Blaze and George excused themselves once we were in the
sterile hallways of Paducah General, leaving Juarez and me alone.

“You still have some stuff at my place...” I began.

“You can box it up,” he said. For the first time, a wash of
sadness shined through. “Just mail it. I’m not sure if I’ll be back in Maine before summer.”

“Okay,” I agreed. A couple of nurses walked by—both of them
clearly checking out Jack on their way past. I held on tight when he hugged me,
focused on deep breaths and not becoming a puddle on the floor. “I’m gonna miss
you,” I said into his neck.

He smiled when we parted, reaching out to cup my cheek in
his hand. “You can call me if you need anything. Anytime—you know where I am.”

“You, too,” I agreed. I thought of Agent Keith’s words:
Not
everyone wears their obsessions on their sleeve.
I got serious, holding his
gaze. “If you need someone to talk or listen or... whatever, I’m here. So’s
Diggs. I mean—I know it’s not exactly what we had in mind when you and I first
started dating, but you mean a lot to him. To both of us.”

“It’s mutual.” He took a deep breath and glanced at his
watch. Instead of leaving, however, he stayed for a second longer. He
hesitated. “Stay safe, all right? I know you can take care of yourself, but it
seems like you have more than the normal number of demons in your past. Promise
me that if you and Diggs keep pursuing whatever it is you’re pursuing that you
won’t tell me about—” I started to protest, but he held up his hand. “Just
promise me, please? Promise that you’ll call me if you need help.

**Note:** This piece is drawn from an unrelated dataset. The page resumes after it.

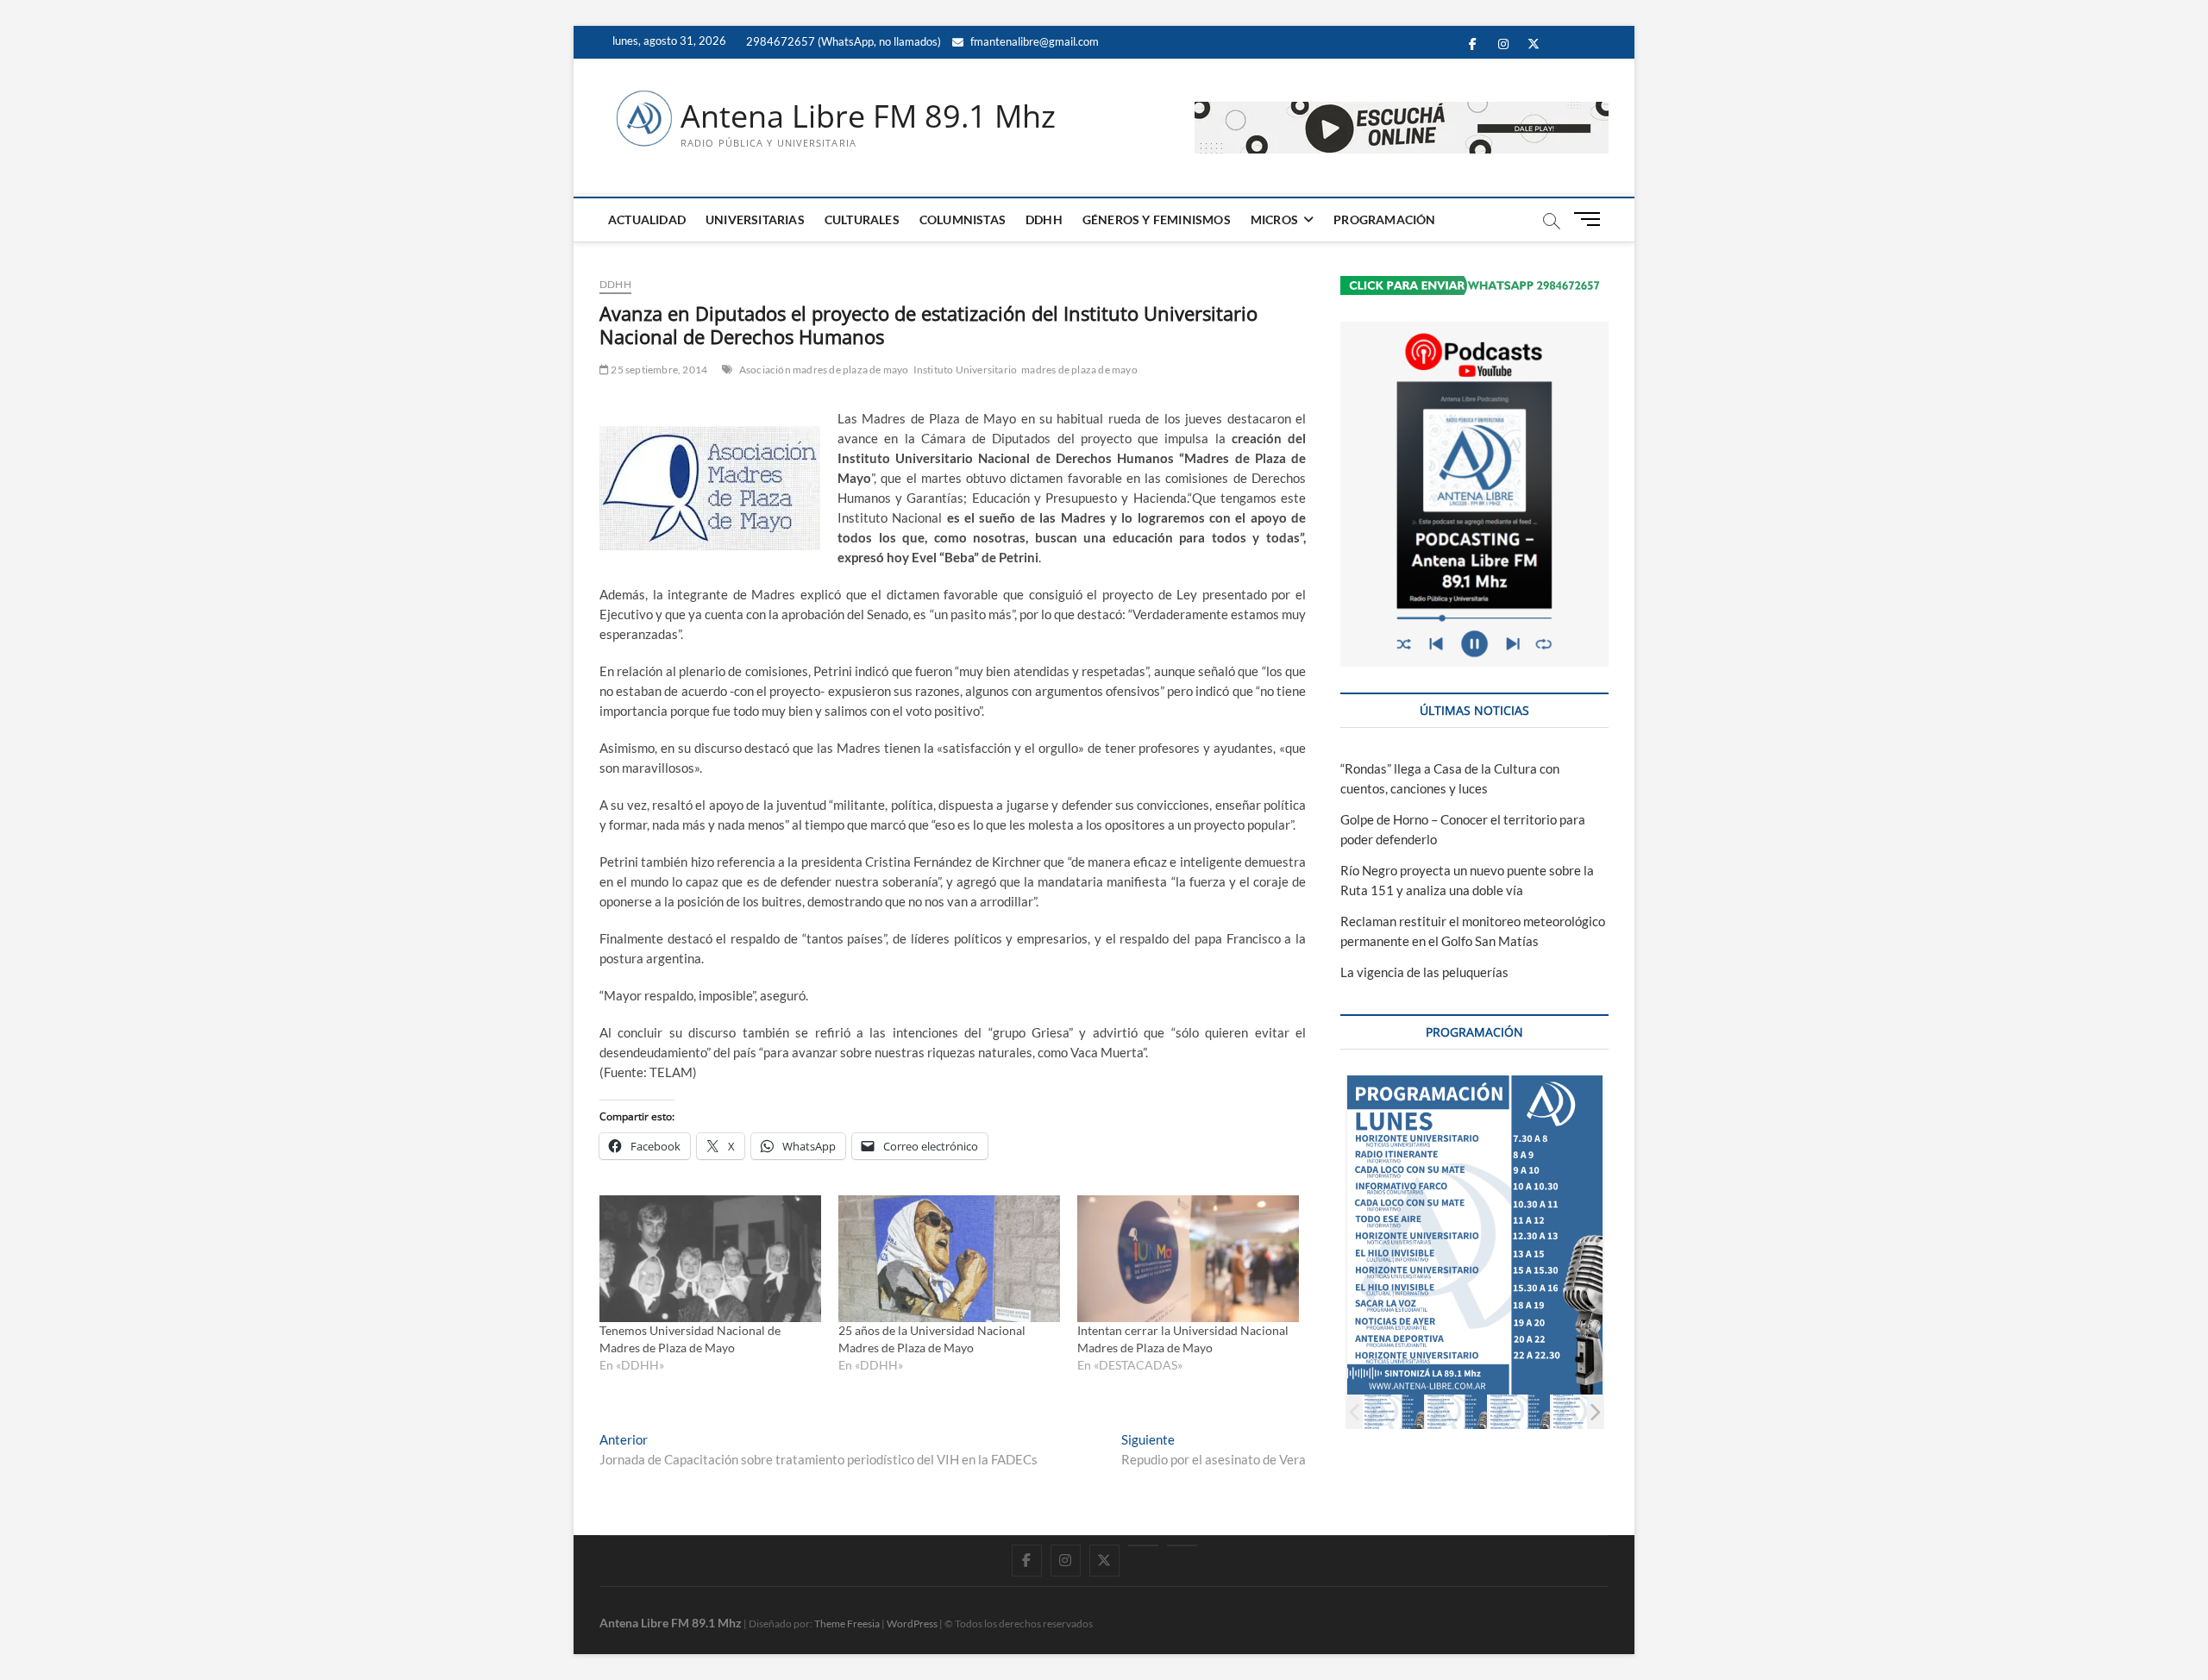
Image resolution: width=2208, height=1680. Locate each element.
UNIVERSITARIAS (755, 219)
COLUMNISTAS (962, 219)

I can’t
guarantee that I can do anything, but I’d at least like the chance to try.”  

I nodded. “I promise.” My ability to maintain any semblance
of control was slipping fast, so I stood on my toes and kissed his cheek
quickly, then nodded toward the exit sign at the end of the hall. “You should
probably get going. You don’t want to keep Allie waiting.”

“Right,” he agreed.

We hugged one more time. He left. I stood outside Diggs’
hospital door for a few minutes after that, thinking about everything that had
happened and everything that would happen, most of which seemed completely
beyond my control. I’d be lying if I said I had no mixed feelings about
watching Juarez walk out of my life—even if I did have Diggs waiting for me. As
much as I love the man, Diggs has never been the safest bet where my heart’s
concerned.

The doctor came out of Diggs’ room then and smiled when he
found me waiting there.

“He said to send you in, if you were still out here.”

“It’s all right if I stay awhile?” I asked.

“You seem to have a way of gettin’ him to settle down that
my nurses haven’t figured out yet,” the man said. “Stay as long as you like.”

 

Diggs’ eyes were closed when I went back into the room. I
took advantage of the moment to study him, thinking of the road we had ahead.
He’d escaped the fire with second-degree burns on his back and first-degree
burns to his hands. The bruises from his fight with Jimmy Barnel almost a week
ago had faded, and three days of forced bedrest had done a lot to address the
circles he’d had under his eyes when this whole thing began.

“Are you just gonna stand there staring, or are you coming
in?” he asked without opening his eyes.

“I thought you were sleeping.”

“Nope.” He looked at me then, his blue eyes shining. There
was a very faint trace of doubt in there, but no one but me would ever have
noticed. “So... does this mean Juarez is on the road?”